Riccards returns to his old refrain that Connecticut’s Democratic legislators actually support “failing schools” by opposing some of the language in Malloy’s bill. In this case Riccards says “it appears that the Commissioner’s Network could end up being gutted even further.”
Readers will call that the “Commissioner’s Network” is the provision that allows Malloy’s Commissioner of Education to take over a local school, fire the staff, ban collective bargaining and turn the school over to be run by some unnamed third-party. Adding insult to injury the new entity running the school would then be exempt for the state’s laws limiting the use of consultants and the state laws requiring open and competitive bidding for goods and services.
Unfazed by this extraordinary abuse of power, the ”education reform” spokesman then turns his vitriolic rhetoric back onto Connecticut’s teachers saying “The teachers unions are spreading lies about the Commissioner’s Network, saying that these schools would ban collective bargaining and could be run by for-profit companies – both of which are patently false. They are undertaking a massive effort to prevent the Commissioner’s Network from moving forward in a meaningful way.”
He ends by calling on people to “Tell your legislators: The Commissioner’s Network is essential!”
What is it about the “education reformers” inability or unwillingness to tell the truth!
It’s almost as if they have a pathological need to lie.
If you’ve read Malloy’s “Education Reform” proposal (Senate Bill #24) or have been reading posts here at Wait, What? you will recall the statutory language that is part of Section 18 of the bill.
The bill reads:
(F) The provisions of sections 10-153a to 10-153n, inclusive, shall not apply to any teacher or administrator who is assigned to a commissioner’s network school.
Mr.
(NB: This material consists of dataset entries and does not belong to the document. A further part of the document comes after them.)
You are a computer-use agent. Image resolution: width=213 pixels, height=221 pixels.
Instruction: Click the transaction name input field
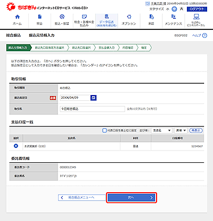[x=93, y=109]
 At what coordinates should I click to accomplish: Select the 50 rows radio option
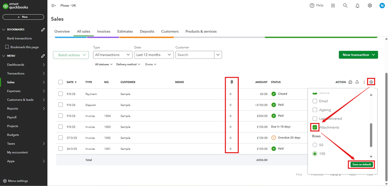coord(315,145)
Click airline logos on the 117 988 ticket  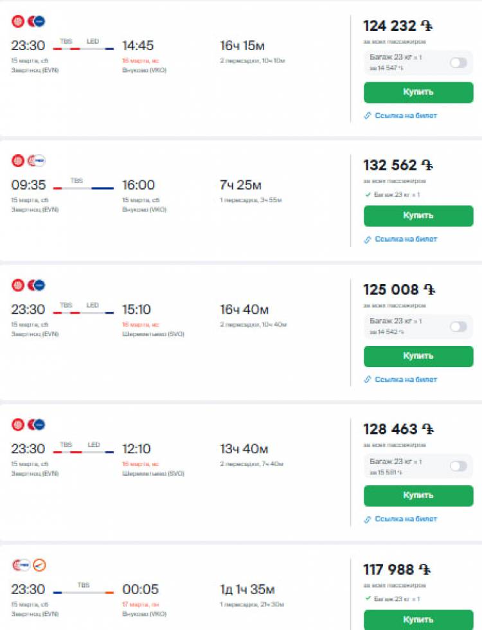[29, 565]
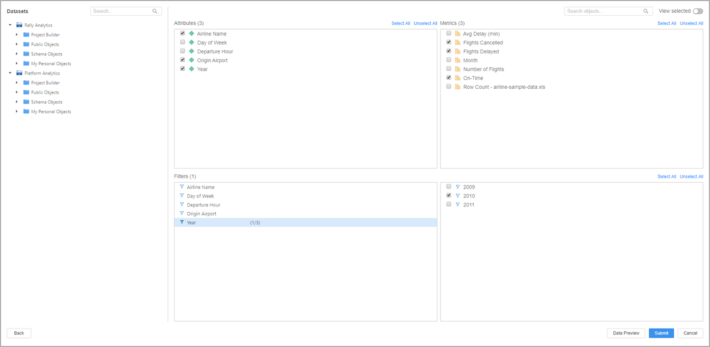Turn on the View selected toggle
Image resolution: width=710 pixels, height=347 pixels.
(697, 11)
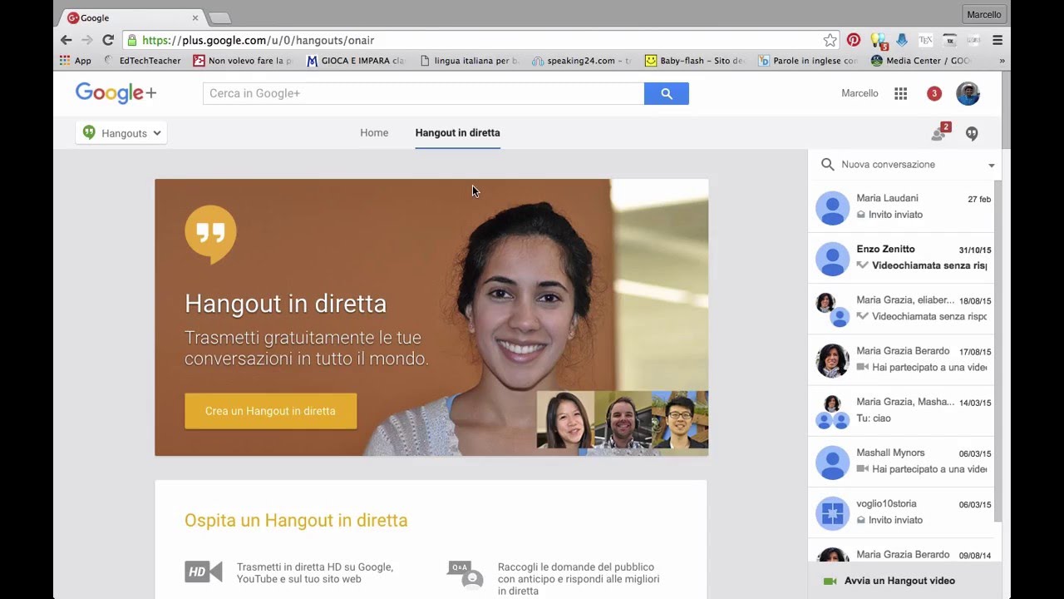Select the Hangout in diretta tab
The image size is (1064, 599).
457,133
Riccards, listen very carefully…
Section 10-153a of the Connecticut State Statutes IS THE STATE LAW THAT ALLOWS TEACHERS TO COLLECTIVELY BARGAIN. It reads “Members of the teaching profession shall have and shall be protected in the exercise of the right to form, join or assist, or refuse to form, join or assist, any organization for professional or economic improvement and to negotiate in good faith through representatives of their own choosing with respect to salaries, hours and other conditions of employment free from interference, restraint, coercion or discriminatory practices by any employing board of education or administrative agents or representatives thereof in derogation of the rights guaranteed by this section and sections 10-153b to 10-153n, inclusive. [Section 10-153b to 10-153n then lay out the specific elements of how the collective bargaining process works].
When Governor Malloy’s bill says that “The provisions of sections 10-153a to 10-153n, inclusive, shall not apply to any teacher or administrator who is assigned to a commissioner’s network school,” it means that the LAW on collective bargaining SHALL NOT APPLY TO ANY TEACHER OR ADMINISTRATOR WHO IS ASSIGNED TO A COMMISSIONER’S NETWORK SCHOOL.
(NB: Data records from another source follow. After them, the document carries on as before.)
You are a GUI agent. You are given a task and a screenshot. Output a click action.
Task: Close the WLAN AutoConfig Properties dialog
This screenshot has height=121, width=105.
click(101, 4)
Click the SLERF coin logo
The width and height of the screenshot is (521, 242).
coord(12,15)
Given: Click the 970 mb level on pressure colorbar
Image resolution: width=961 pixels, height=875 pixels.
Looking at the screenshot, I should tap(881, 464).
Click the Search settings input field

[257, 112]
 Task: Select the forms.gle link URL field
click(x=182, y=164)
It is not a difficult concept to wrap your head around.
Malloy’s bill BANS collective bargaining at Commissioner’s Network Schools.
Do you and your reform allies really not understand how laws are written or are you knowingly lying about this issue – over and over and over again.
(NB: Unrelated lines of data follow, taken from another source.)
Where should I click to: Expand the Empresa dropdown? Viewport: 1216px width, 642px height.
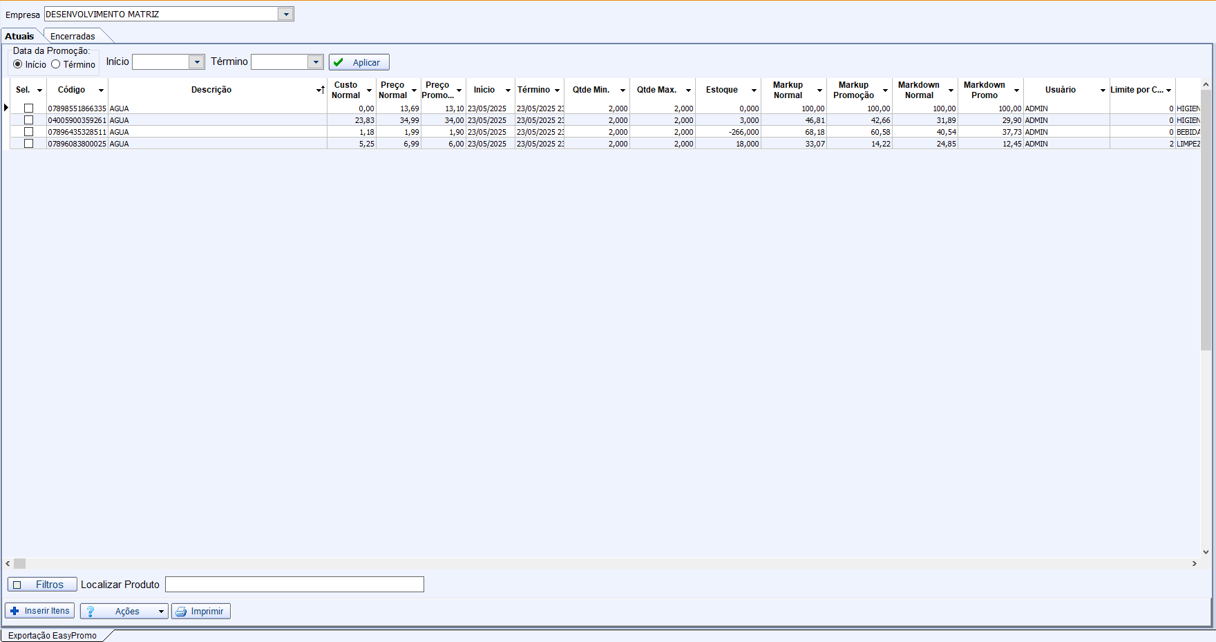click(286, 15)
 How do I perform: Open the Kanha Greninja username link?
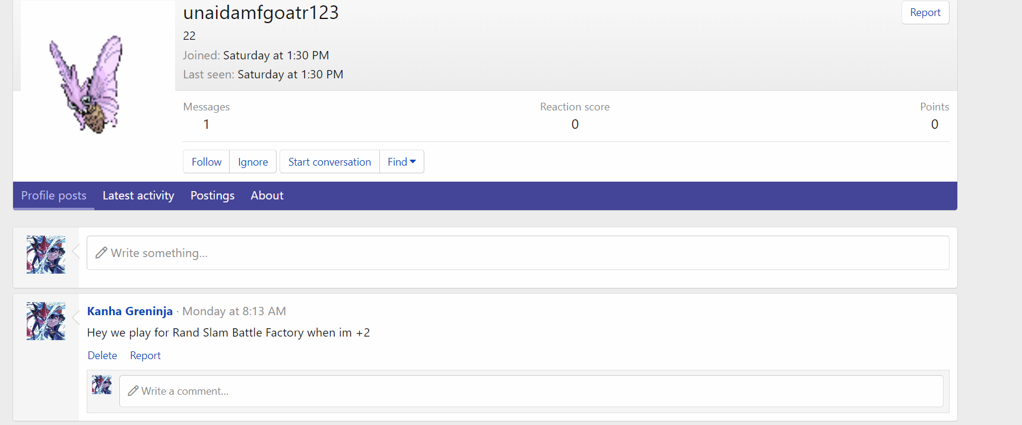pos(130,311)
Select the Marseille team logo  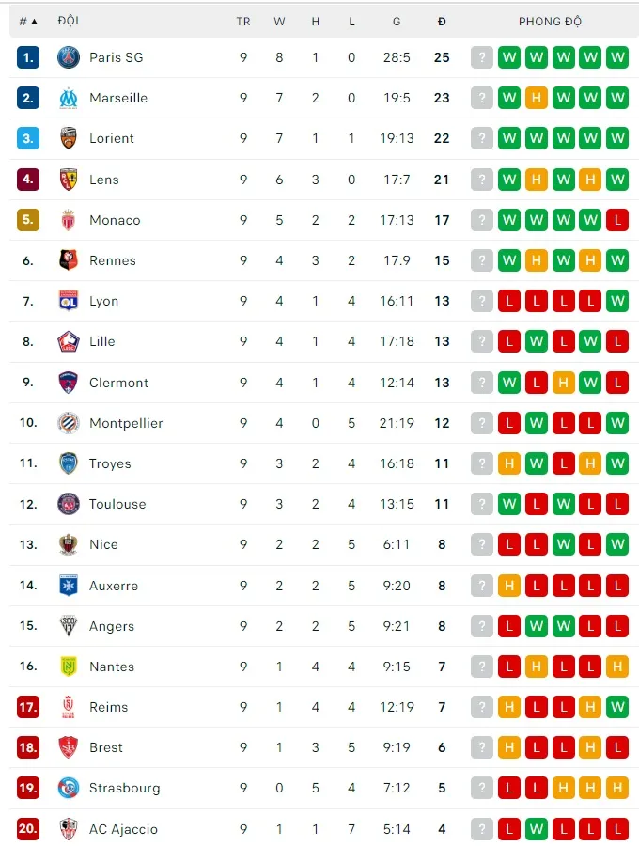click(68, 98)
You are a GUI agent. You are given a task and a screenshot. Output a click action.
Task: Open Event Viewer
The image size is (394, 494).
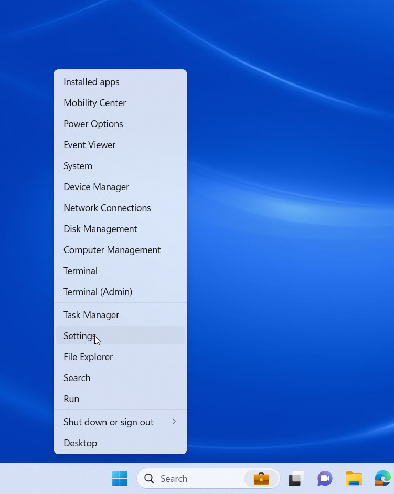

You have just sent out another blast email saying that it is “patently false” that Malloy’s bill bans collective bargaining in the Commissioner’s Network schools.
You sir, are wrong. Senate Bill 24 BANS collective bargaining in Network Schools!
In forty years, since public employees won the right to collectively bargain, NO Connecticut governor has ever proposed banning collective bargaining for a group of public employees. No Democrat or Republican or our one Independent governor ever proposed such an inappropriate and immoral step – except this one.
You can lie all you want but you cannot erase the fact that Dannel Malloy will go down in history as the one Connecticut governor who proposed banning collective bargaining for a group of public employees.